◆ Extracted records
-- -- --
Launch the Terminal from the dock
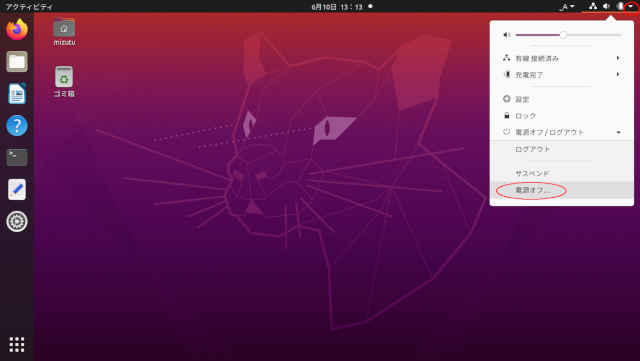 tap(17, 157)
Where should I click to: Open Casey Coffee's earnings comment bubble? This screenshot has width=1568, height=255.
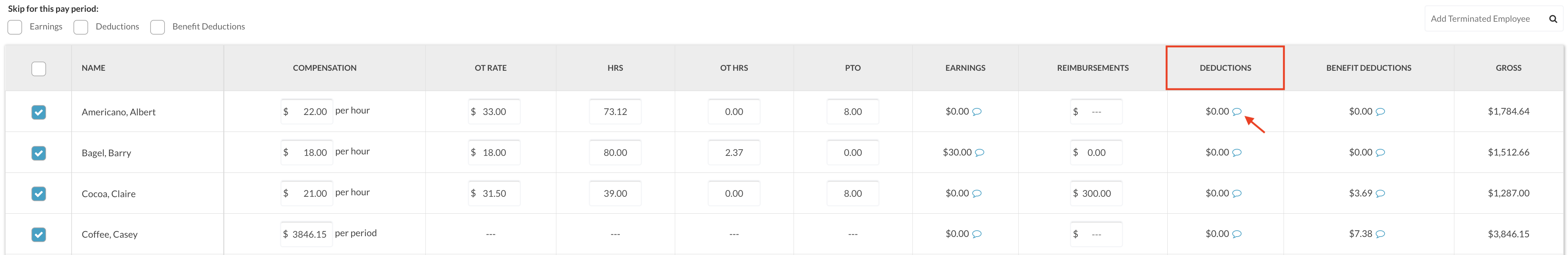[976, 234]
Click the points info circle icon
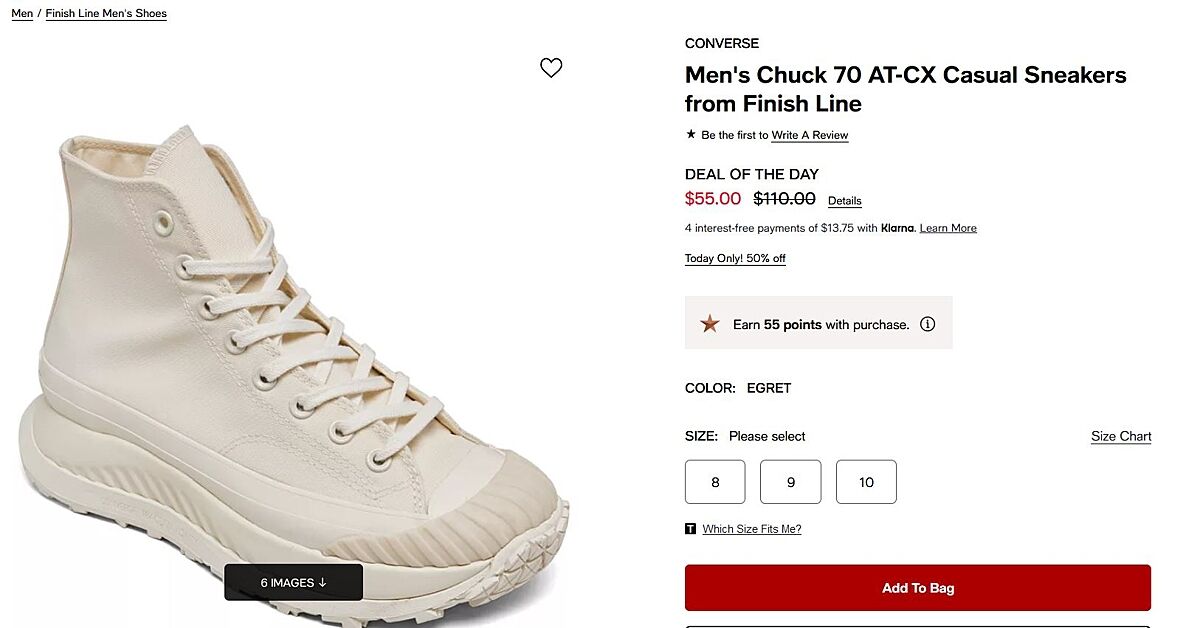Viewport: 1200px width, 628px height. tap(928, 324)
-- -- --
◆ WHAT YOU ARE ASKED TO DO
Repeat each entry above exactly, passing over any images.

◆ YOUR RESPONSE
Launch the Terminal from the dock
 tap(17, 157)
Where should I click to: Open Casey Coffee's earnings comment bubble? This screenshot has width=1568, height=255.
[976, 234]
Click the points info circle icon
Viewport: 1200px width, 628px height. tap(928, 324)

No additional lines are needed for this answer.